Is it possible to change anti-Zionist ways of thinking in at least those institutions of higher education that claim to welcome critical thinking and value a true liberal arts approach? I believe so. But it will require faculty who have the moral courage to question the received wisdom, and senior administrators who believe that the university ought to be a marketplace of ideas rather than a place where students imbibe the “truths” of an anti-Western, anti-Zionist monoculture. The greatest challenge of all will be to cultivate within students not only the critical thinking skills that will allow them to arrive at their own conclusions, but also the courage to risk the implication of those conclusions — the willingness not to fit in with the conventional wisdom, which is unsubtly backed up by a small but powerful cadre of students and faculty whose beliefs dominate university discourse today.

This vision is utterly countercultural, so execution will demand patience. But an intervention must be staged. Jewish faculty obviously owe this to Jewish students — but all those interested must see that they also owe it to all those being educated to become responsible, valuable citizens. This will be a very long intellectual and sometimes bureaucratic struggle, but we must persevere. And because the additional solutions below are directed only to Jews, we cannot give up on this effort, for the sake of the non-Jewish majority on campus.


At the same time, however, we must recognize that success is not remotely guaranteed: Existing institutions may not have the capacity to reform. Even those newly committed to free speech face serious obstacles. Board governance, activist professors and student groups, the entrenched political culture of most institutions, their prevailing intellectual orthodoxies and their sacred cows — all leave little room for optimism.

Certainly, we should try, and every green shoot should be watered. But it may also be time to set aside our outdated sentimentality about elite, legacy academic institutions, and build anew. That way, we will not be back at square one should an effort to change things on our existing campuses fail.

What would an effort outside our current campuses look like? Here I address our Jewish students.

We need educational organizations outside the university that have two foci: 1) engagement with ideas without any predetermined end goal, to strengthen critical thinking in general among Jewish students; and 2) the empowerment of educators and faculty who care about Israel to engage in conversations about Jewish identity outside the lecture halls. Both efforts carry risk for those who would undertake them, because identity is the shibboleth of modern society. But the long-term risk of not trying is greater.

One option is to establish one or ideally several new, small colleges that combine a classical liberal arts education with an education in Jewish civilization: a 21st- century curriculum that hones critical thinking skills, avoids hyper-politicization of ideas, and pursues emet — the Jewish idea of truth. Insofar as these succeed, the model can be extended.

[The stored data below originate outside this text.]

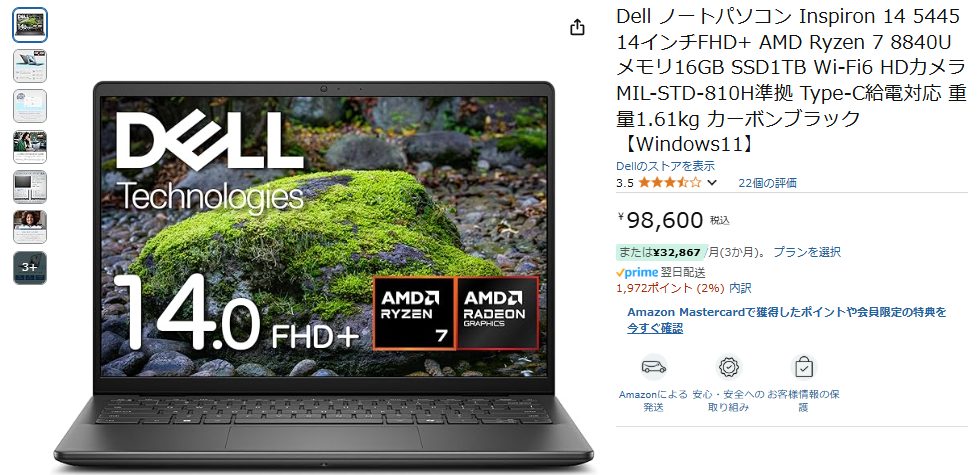Select the fourth thumbnail with woman
This screenshot has height=475, width=979.
[x=30, y=147]
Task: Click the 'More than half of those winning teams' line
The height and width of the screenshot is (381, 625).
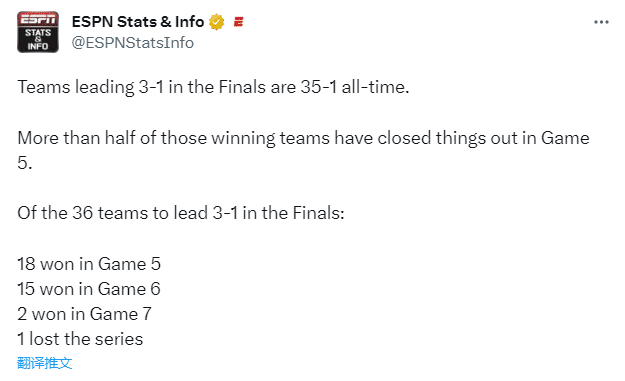Action: (x=174, y=138)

A second option is for more Israeli universities to adopt the model of the English-language undergraduate degrees offered by Reichman University (formerly the Interdisciplinary Center in Herzliya). These degrees offer a solution for American Jewish students who seek a Zionist as well as a liberal arts education. It is transformational for students to spend a substantial amount of time in Israel, living, studying, immersed in Israeli life, engaging at a formative period of their development with the larger questions that animate our societies.

The third option, to which I believe we should devote our greatest effort, is K–12 Jewish education, where we must build a cadre of subsidized institutions that will invest in educators who shun trendy ideologies, who are committed to the ideals of a classical liberal education, who will encourage courageous conversations in the classroom, and who will emphasize critical thinking skills, Israel education, Hebrew language immersion, and Jewish literacy.

These new K–12 institutions must engage the whole family: Many parents need — and crave — similar educational content, and schools can be hubs for community-building in an era of disaffiliation. Obviously, this kind of prioritization of Jewish and Zionist education within the Jewish community will also require Jewish communal leaders from the agencies to the pulpits and everything in between to articulate the case for cultivating “Jewish operating systems” in the next generation of Jewish youth — so that young Jews arrive on our college campuses Jewishly educated and moderately fluent in Hebrew — forearmed rather than merely forewarned. And when they find the university culture overwhelming, as many will, a visit home will recharge them to return ready to resist the postmodern tide.


One way or another, Jewish faculty and intellectuals must sit with students Jewish and non-Jewish who are open to examining their thoughts and feelings about Israel and about Zionism as a movement that changed the trajectory of Jewish history — and the world — for the better. We must reimagine and transform our institutions inside and outside the university to support students and faculty in the pursuit of emet — for all.